Film "Girl Rising" Has Good Intentions—But Ends up as Cinematic Chivalry
The LA Times called it illuminating. The Huffington Post hailed it as inspiring. I call it the nonprofit world's cinematic version of chivalry. New documentary Girl Rising is a problematic implementation of good intentions.
For Girl Rising, 10x10, The Documentary Group, Vulcan Productions, GATHR, CNNFilm, and Intel teamed up to bring us, well, precisely what we might expect from a philanthropic film financed by a subsidiary of the world's largest media conglomerate and a multi-billion dollar corporation.
Girl Rising opens with a lone Cambodian girl dancing to a Khmer proverb-infused monologue by Alicia Keys but quickly gets to the point, cutting to footage of tiny, grime-covered children picking through mountains of garbage. Liam Neeson introduces us to the smiling faces of Wadley, Sokha, Senna, Azmera, Suma, Mariama, Ruksana, Yasmin, and Amina—nine determined, inspiring girls from Haiti, Cambodia, Peru, Ethiopia, Nepal, Sierra Leone, India, Egypt, and Afghanistan respectively, whose tales of trial and triumph are about to be laid out for us, forming a united and compelling call for girls' education worldwide.

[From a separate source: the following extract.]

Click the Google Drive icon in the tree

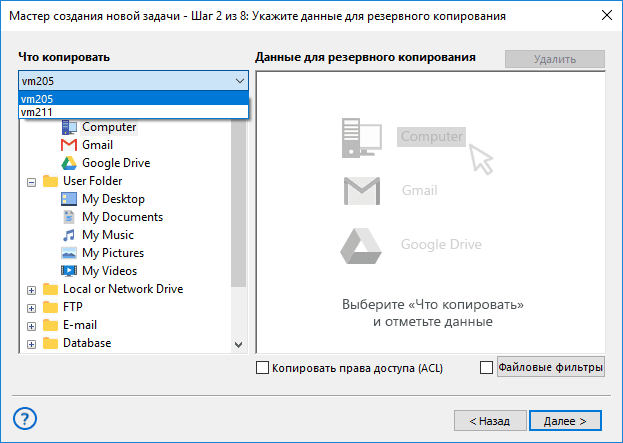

Of course, it's not the girls themselves who make this call—it's American celebrities. The concerned voices of the likes of Cate Blanchett and Selena Gomez recount the tales of these girls, often in first-person. The documentary's writers take undeniable linguistic liberties in translating and transforming each girl's story. That is to say, while we watch footage of the girls re-enacting their stories (all but two of the girls play themselves in the documentary), it is not their voices that we hear, nor their own words that are being spoken.
Imagine an American film about women's oppression in the United States being conceptualized, written, and directed entirely by men. How absurd would it be to hear Leonardo DiCaprio recounting in first-person a woman's story of domestic violence while that very woman silently reenacted her trauma for the camera? We'd be laughing through our tears.
After a while, this seen-and-not-heard blend of docudrama starts to evoke an eerily familiar feeling: the greasy, guilty unease that stews in the pit of your stomach when your late-night cable comedy is interrupted by a celebrity telethon imploring you to text a number at the bottom of your screen while shocking footage of unimaginable suffering plays in the background. You believe in the cause being promoted, but something about that style of appeal just doesn't sit right. It's well-meaning, but it feels exploitative—not to mention that the fundraising appeal at the Girl Rising's end does little more than confirm that this film is no film at all. There's no work of art. Seeing "text GIVE to 55155" with a personal appeal from Slumdog Millionaire's Freida Pinto reminded me that a painting stamped with a literal call to action is nothing more than a poster. A film with the same is just a long, expensive PSA.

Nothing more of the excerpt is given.